John Ashbery's 'Definition of Blue'



Definition of Blue

The rise of capitalism parallels the advance of romanticism
And the individual is dominant until the close of the nineteenth century.
In our own time, mass practices have sought to submerge the personality
By ignoring it, which has caused it instead to branch out in all directions
Far from the permanent tug that used to be its notion of 'home'.
These different impetuses are received from everywhere
And are as instantly snapped back, hitting through the cold atmosphere
In one steady, intense line.

There is no remedy for this 'packaging' which has supplanted the old sensations.
Formerly there would have been architectural screens at the point where the action became most difficult
As a path trails off into shrubbery – confusing, forgotten, yet continuing to exist.
But today there is no point in looking to imaginative new methods
Since all of them are in constant use. The most that can be said for them further
Is that erosion produces a kind of dust or exaggerated pumice
Which fills space and transforms it, becoming a medium
In which it is possible to recognize oneself.

Each new diversion adds its accurate touch to the ensemble, and so
A portrait, smooth as glass, is built up out of multiple corrections
And it has no relation to the space or time in which it was lived.
Only its existence is a part of all being, and is therefore, I suppose, to be prized
Beyond chasms of night that fight us
By being hidden and present.

And yet it results in a downward motion, or rather a floating one
In which the blue surroundings drift slowly up and past you
To realize themselves some day, while, you, in this nether world which could not be better
Waken each morning to the exact value of what you did and said, which remains.

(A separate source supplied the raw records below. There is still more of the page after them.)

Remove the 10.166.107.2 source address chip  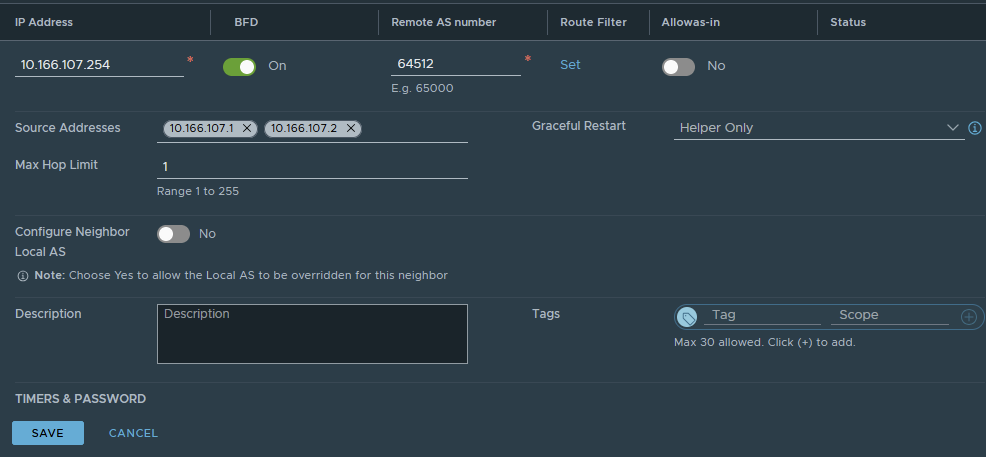(x=350, y=128)
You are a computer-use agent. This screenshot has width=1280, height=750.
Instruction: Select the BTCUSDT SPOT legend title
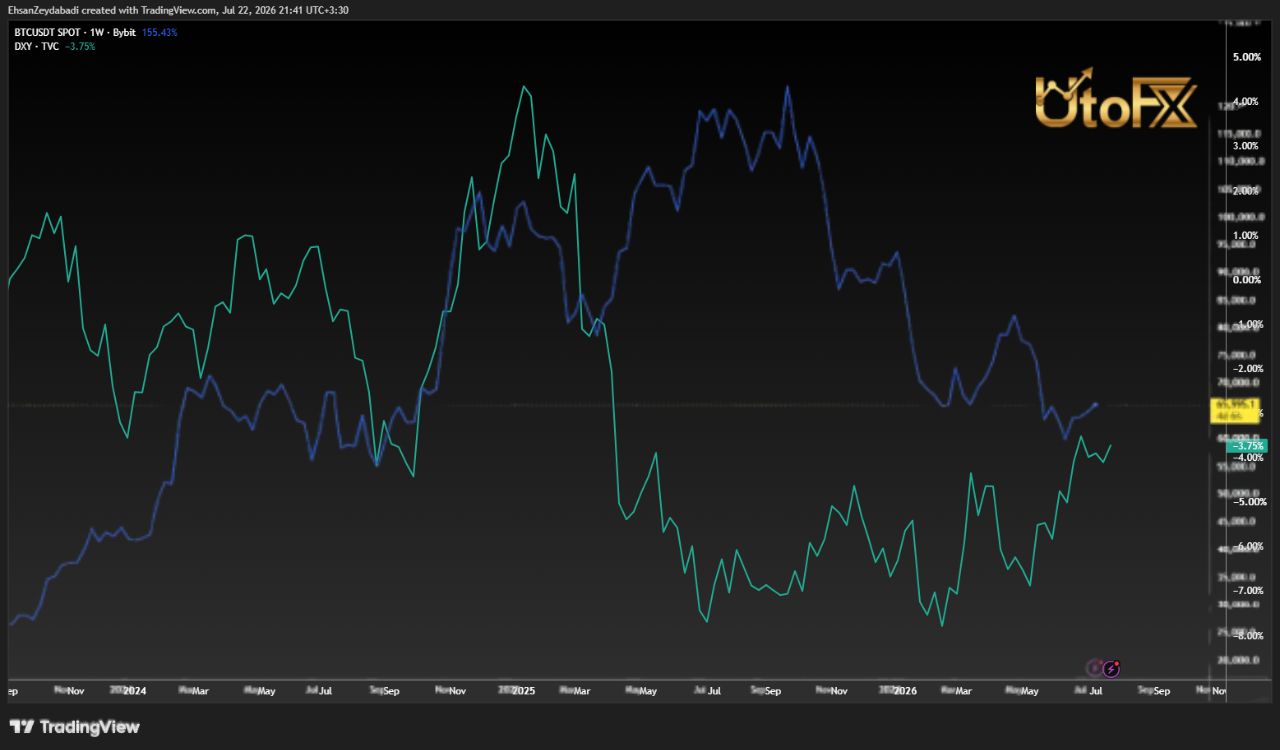pyautogui.click(x=46, y=33)

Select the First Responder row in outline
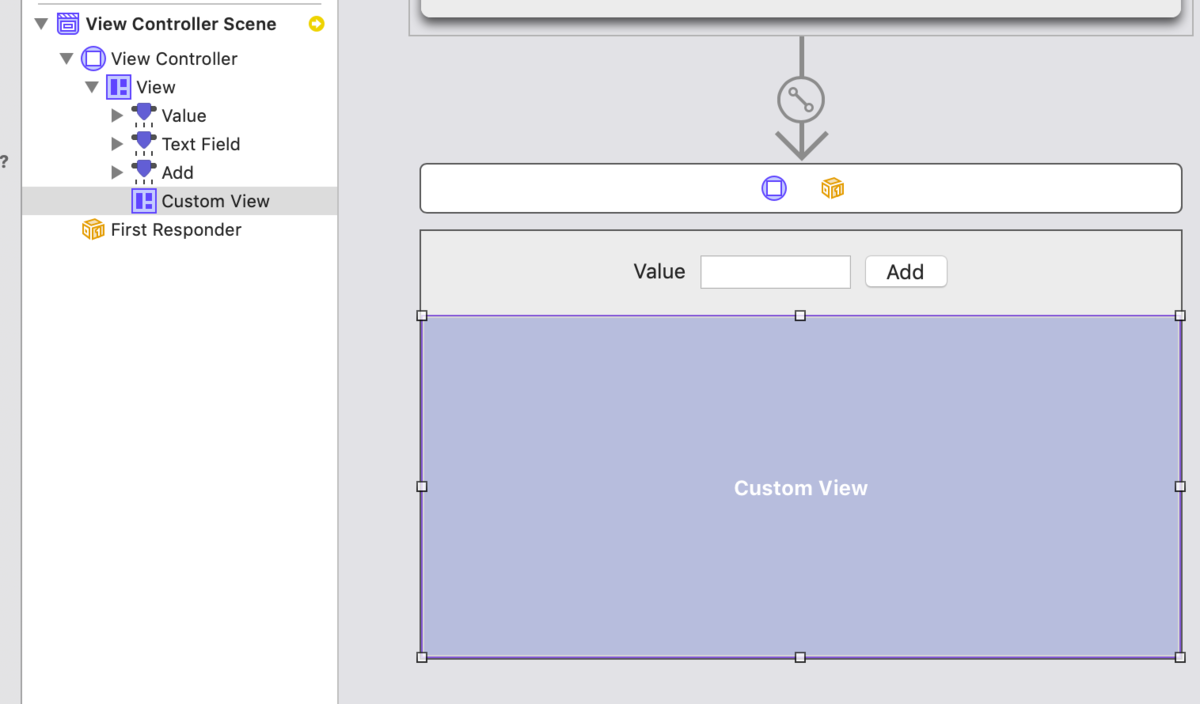(180, 229)
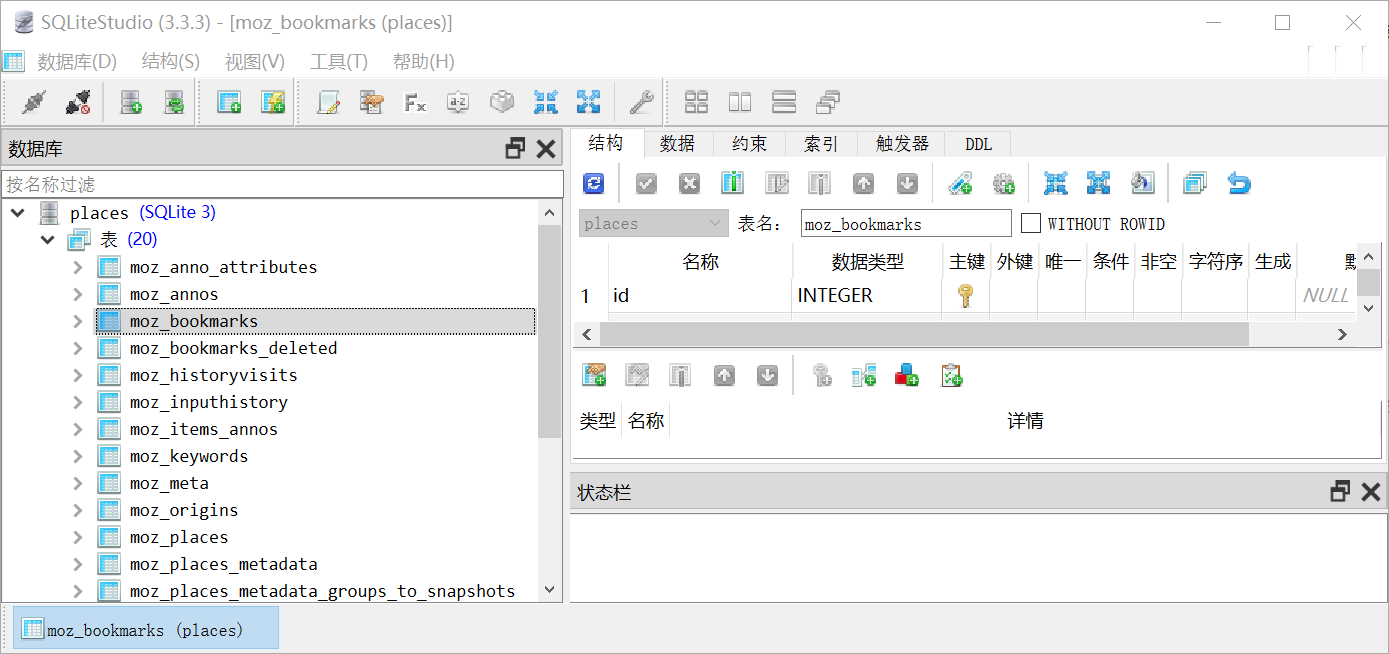Viewport: 1389px width, 654px height.
Task: Open the DDL tab
Action: tap(978, 144)
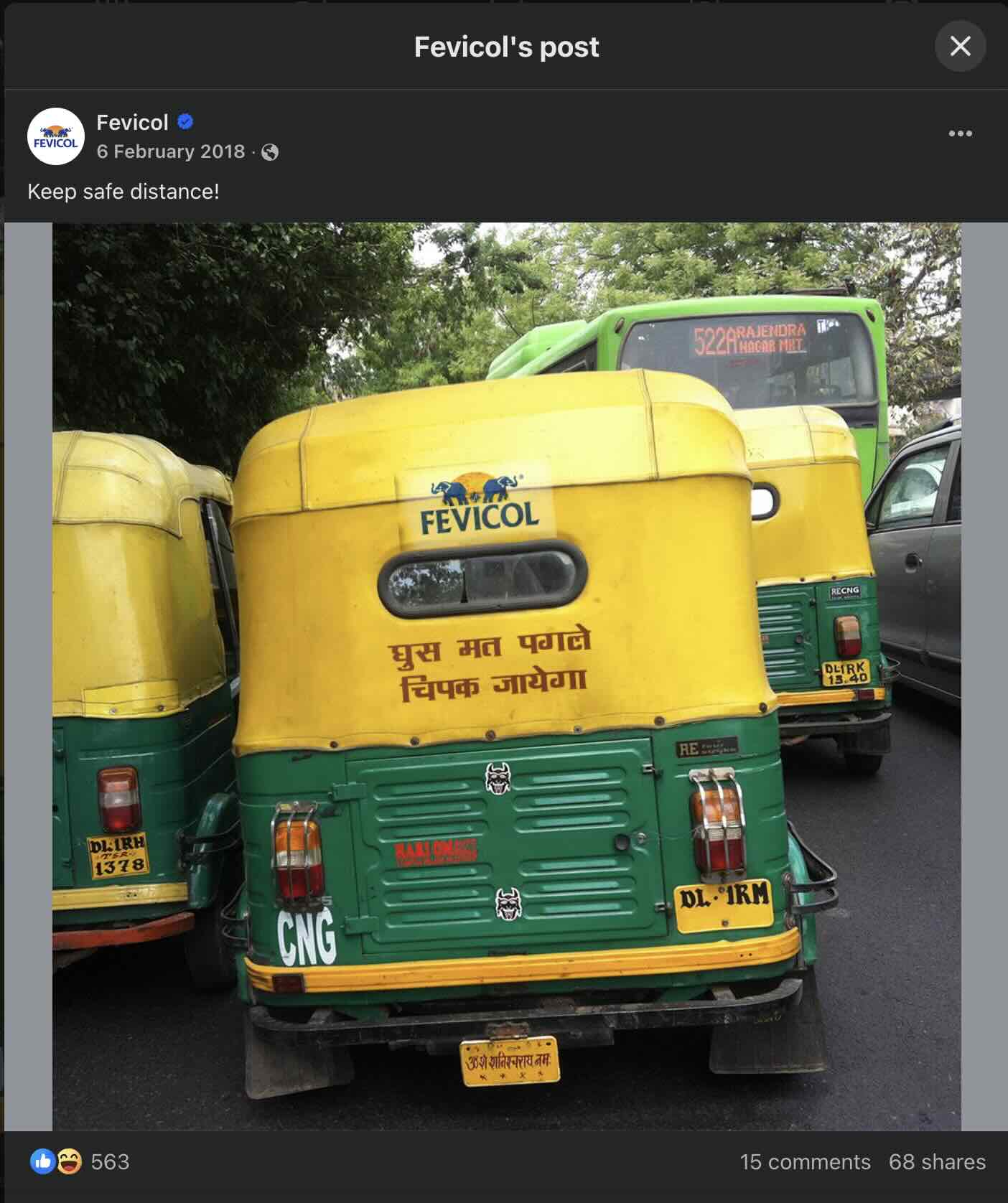Click the white CNG lettering in the photo
The image size is (1008, 1203).
(x=306, y=937)
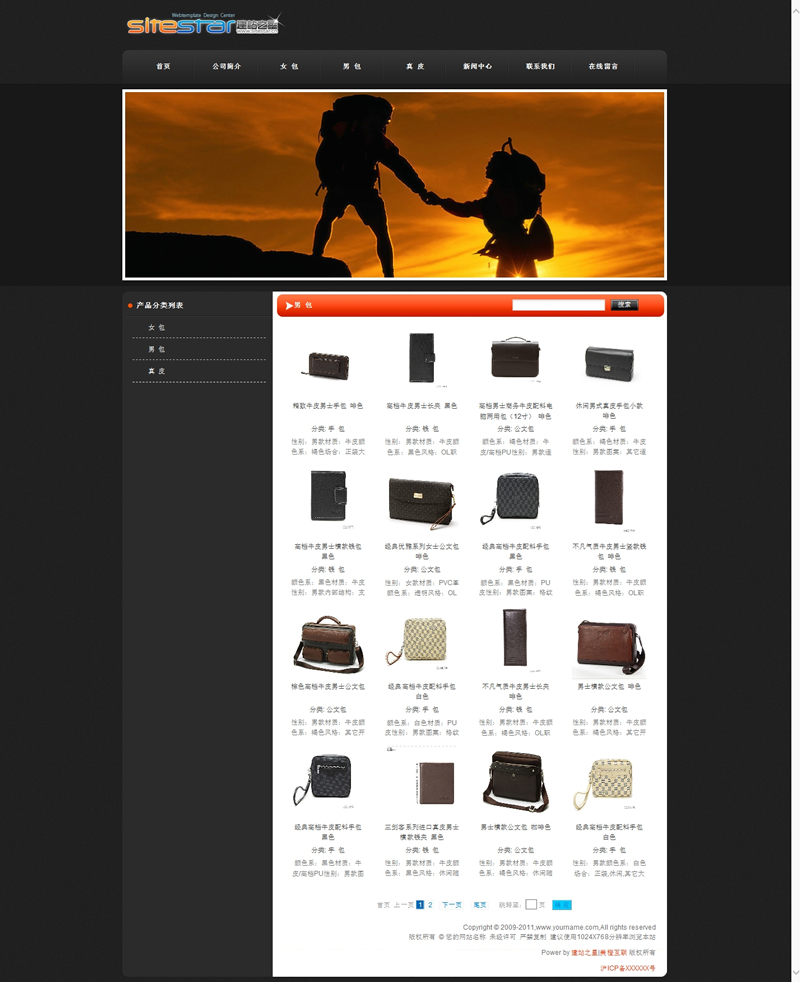Open the beige patterned wristlet bag image in third row
Viewport: 800px width, 982px height.
[x=422, y=644]
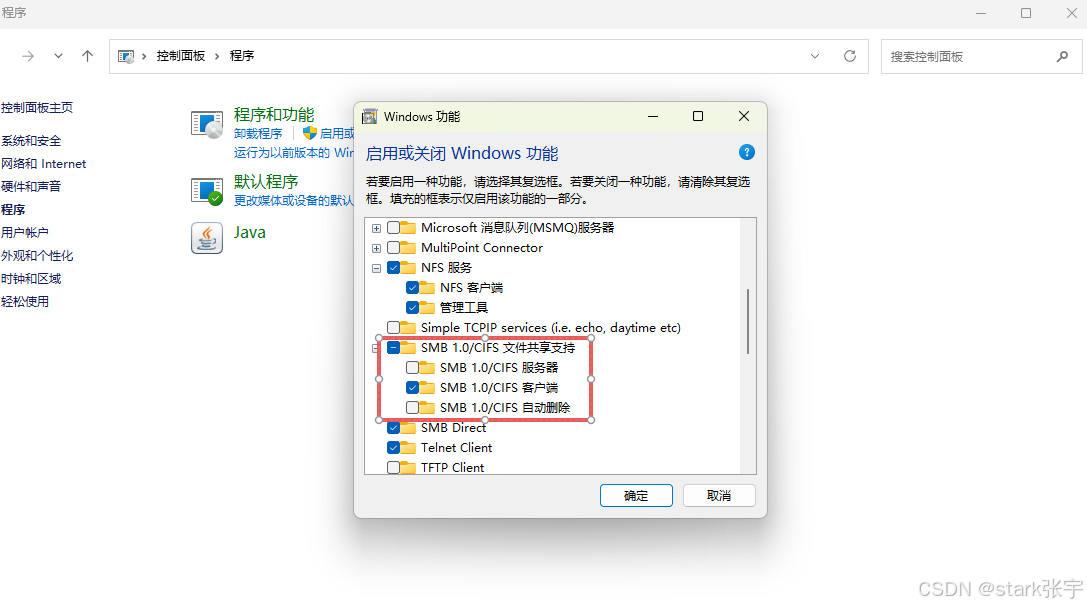This screenshot has height=606, width=1087.
Task: Collapse the NFS 服务 tree node
Action: pyautogui.click(x=376, y=268)
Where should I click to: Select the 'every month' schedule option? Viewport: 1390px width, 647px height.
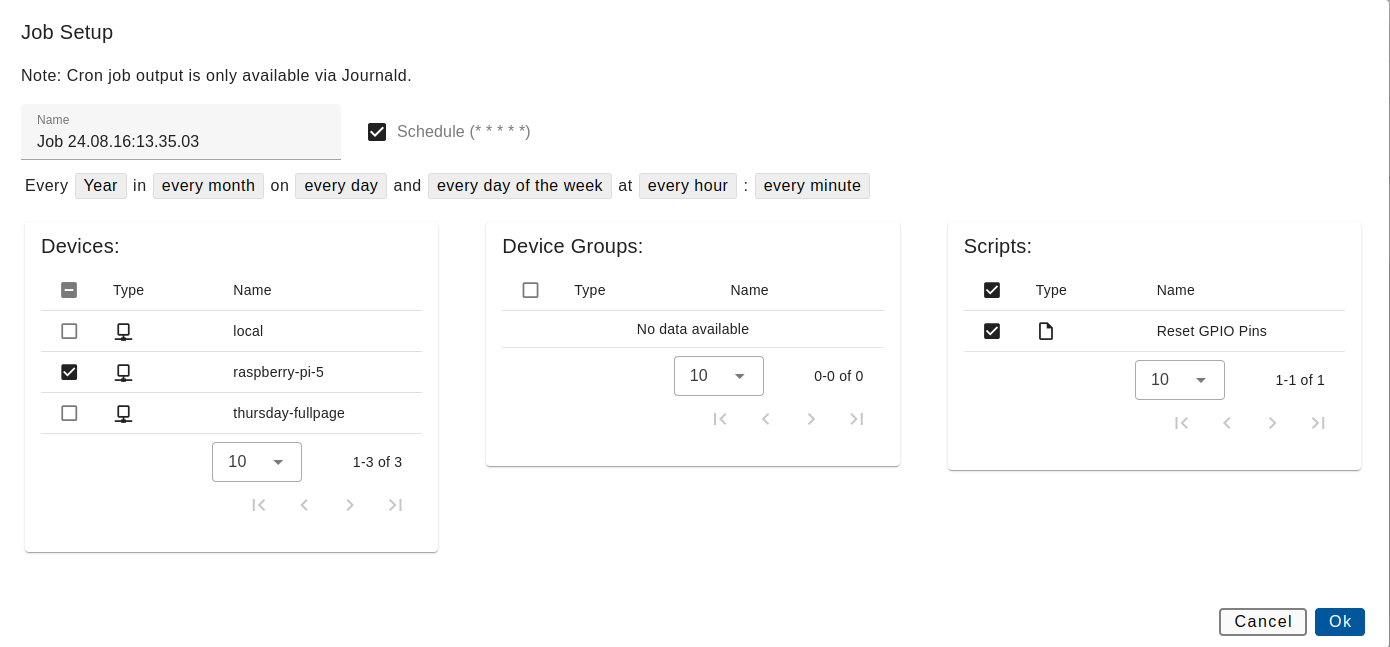(208, 185)
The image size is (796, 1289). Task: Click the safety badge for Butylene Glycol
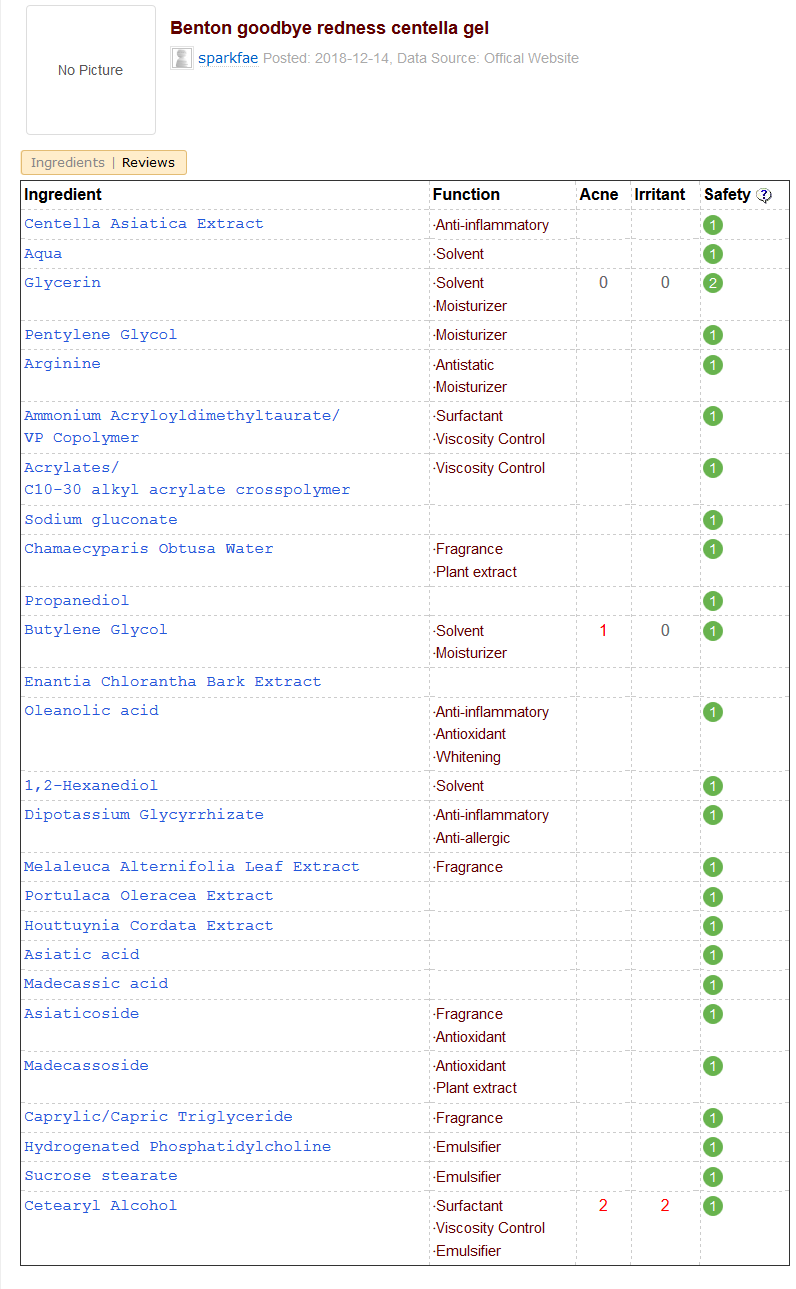click(712, 631)

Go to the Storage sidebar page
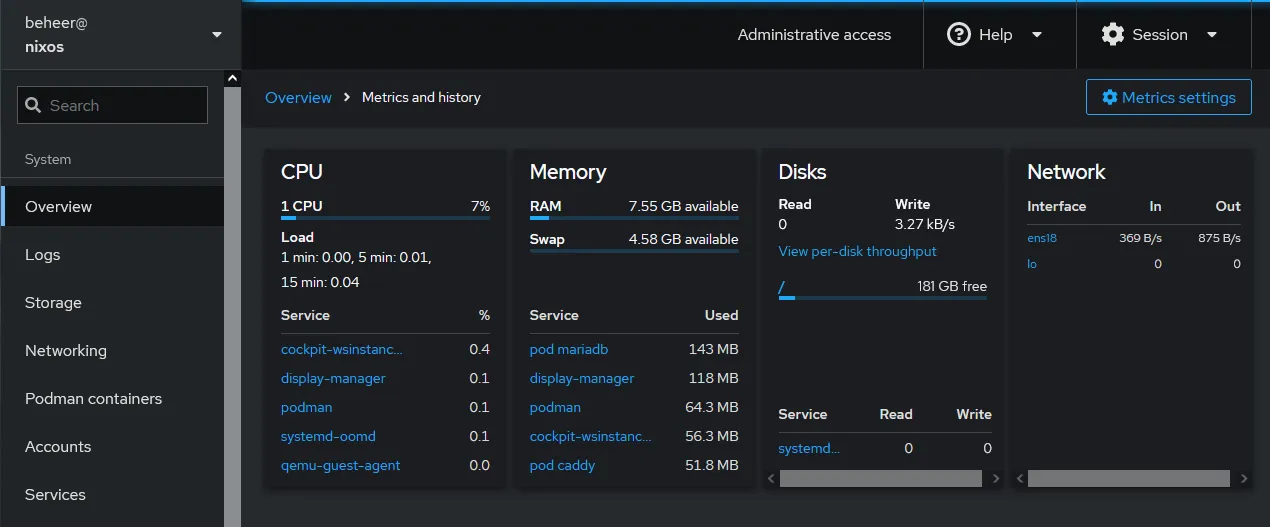tap(53, 303)
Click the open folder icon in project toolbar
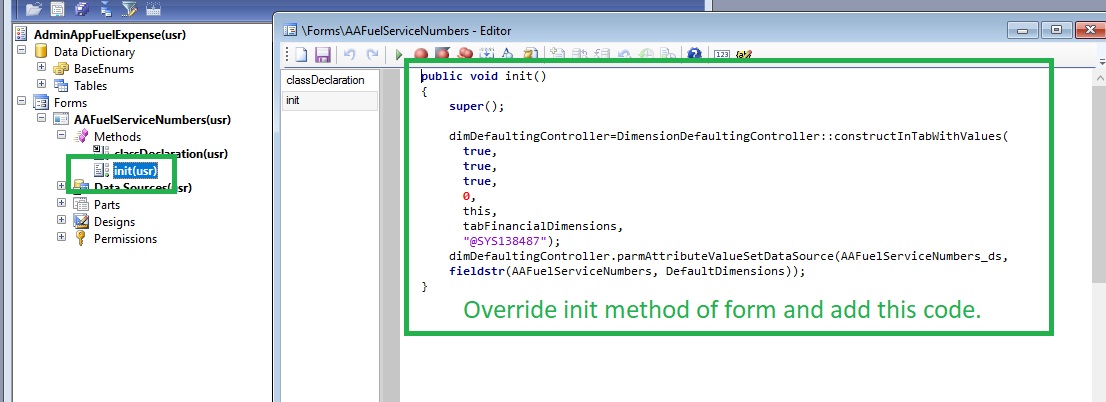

The poem (from The Double Dream of Spring, 1970) is a collage not of texts but of tones. Public discourses - a thesis on Romanticism, a sociological manifesto, a poetics ("fills space and transform it", a flow chart?), perhaps a gallery-style description of a painting... Robert Pinsky decides that the poem is abstract, but "too successfully funny in its daft skepticism" (The Situation of Poetry: Contemporary Poetry and Its Traditions, p. 81). The sentences refer to nothing, Pinsky thinks, but are too charming in manner to do this "convincingly". In the context of Ashbery's other work, though, this poem seems less funny, less "daft", quite shocking; and indeed I see quotes from this poem quoted without irony in reviews and essays. Alan Williamson (Introspection and Contemporary Poetry, p. 96) finds it shockingly utopian: "Endless self-consciousness makes every gesture the possible occasion for endless self-knowledge." Ta da! - surface and depth in endless circulation.

Towards the end of each stanza comes the stretchy point where high toned discursive subversion becomes or switches to visual description: we get an "intense line"; "dust" which "fills space" and in which it is possible to "recognise oneself"; chasms of night; and then finally a stanza which speaks of the title's blue in lines which perfect the kind of explicitly cod-peroratory twisted take-off which is nevertheless inexplicably satisfying. We will see much more of that signature in subsequent books. Partly this all sounds like an earnest attempt to parody an overly-earnest "reading" of an abstract painting, or perhaps the species of intense impressionistic readings of paintings that poets often specialise in, straining to attach these to a concept. But mostly it doesn't at all; the switches, interruptions, contradictions and blanknesses contain thoughts one might easily agree with ("But today there is no point in looking to imaginative new methods / Since all of them are in constant use"?) and this in itself is destabilising.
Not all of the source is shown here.